Despite a growing concern about peace, there is no consensus on what peace is or should mean. This was the starting point for this collaborative work, which also forms part of the project “Varieties of Peace: A Relational Approach.” The idea for the book grew as we were working on the conceptualization of relational peace in the article “Friends, fellows, and foes: a new framework for studying relational peace” published in International Studies Review (2021), and we were eager to see how our framework would work when applied to empirical studies of different types of cases. The original framework was developed equally by Johanna Söderström and Malin Åkebo and first presented at the Peace Research in Sweden (PRIS) biannual conference in Lund in 2018. The revision process of the manuscript included all three authors, but was driven by Johanna Söderström and Anna Jarstad. All three authors made substantial contributions to the development of the framework. The editors shared the work for this edited volume equally, and their names are thus listed alphabetically (according to the Swedish alphabet). We arranged an open call to a first workshop in Uppsala, Sweden, in 2019, to invite other scholars to use our framework when conducting empirical studies, and to criticize our conceptualization. In a follow-up workshop in 2020, a selected group of authors were invited to further develop their texts into chapters for this book. We are immensely grateful to the chapter authors of this book, and have also benefitted from comments from other colleagues within our network, the Varieties of Peace Research Network (varietiesofpeace.net).
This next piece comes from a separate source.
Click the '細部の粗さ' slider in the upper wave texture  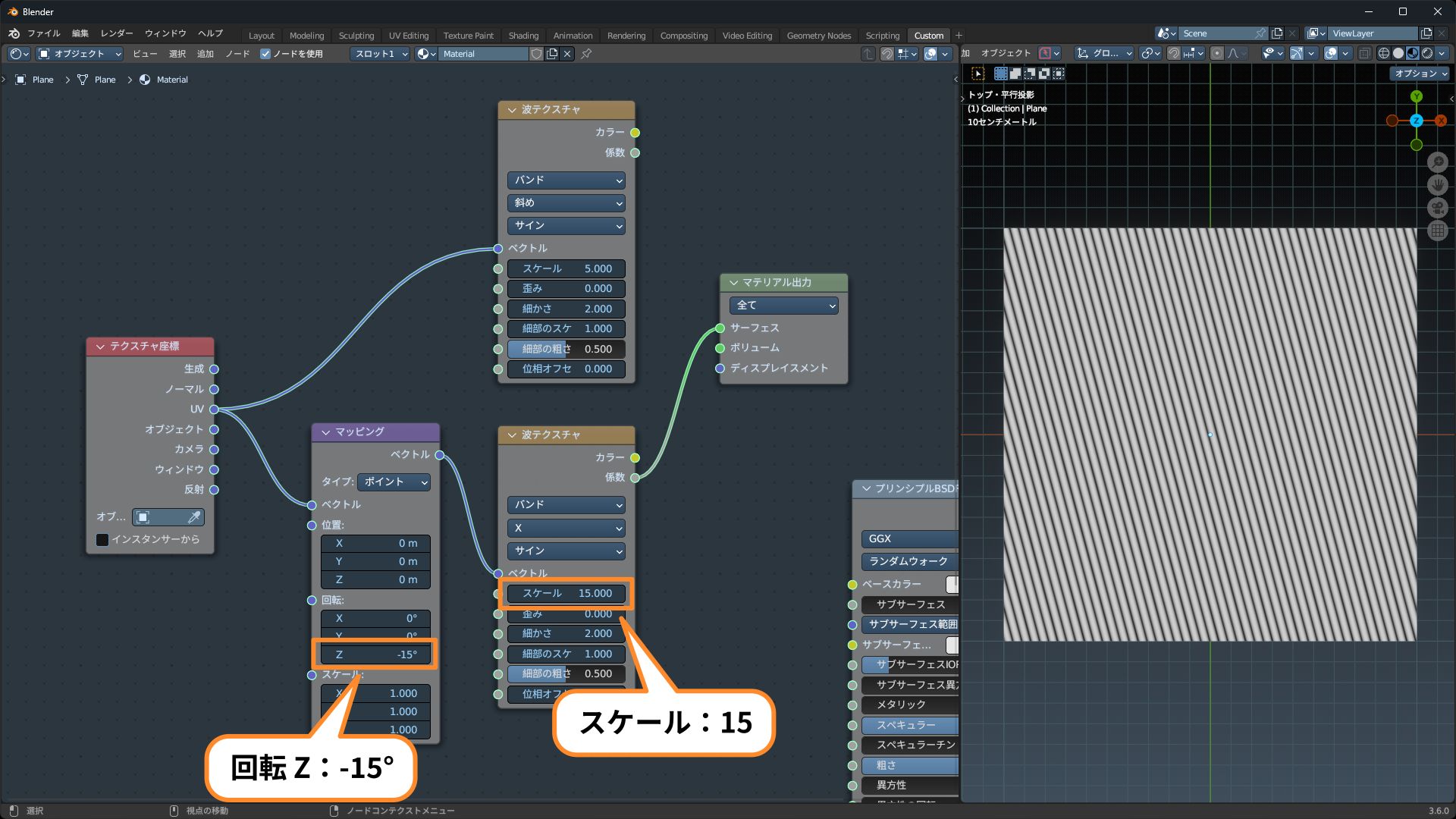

We are also very grateful for comments we have received on various drafts while working on the relational peace framework. In particular, we want to acknowledge the importance of input we received from Emma Elfversson, Sebastian van Baalen, Alexandre Raffoul, Simon-Pierre Boulanger Martel, Elin Bjarnegård, Johan Brosché, Peter Wallensteen, Paul Diehl, and Lisa Strömbom. Throughout the book project it was a great pleasure to work with Joanna Britton, who provided great input on language and style. We would also like to extend our appreciation for the invaluable comments and suggestions made by the anonymous reviewers with Manchester University Press, and the generous support from Riksbankens Jubileumsfond (grant numbers M16-0297:1 and P19-1494:1).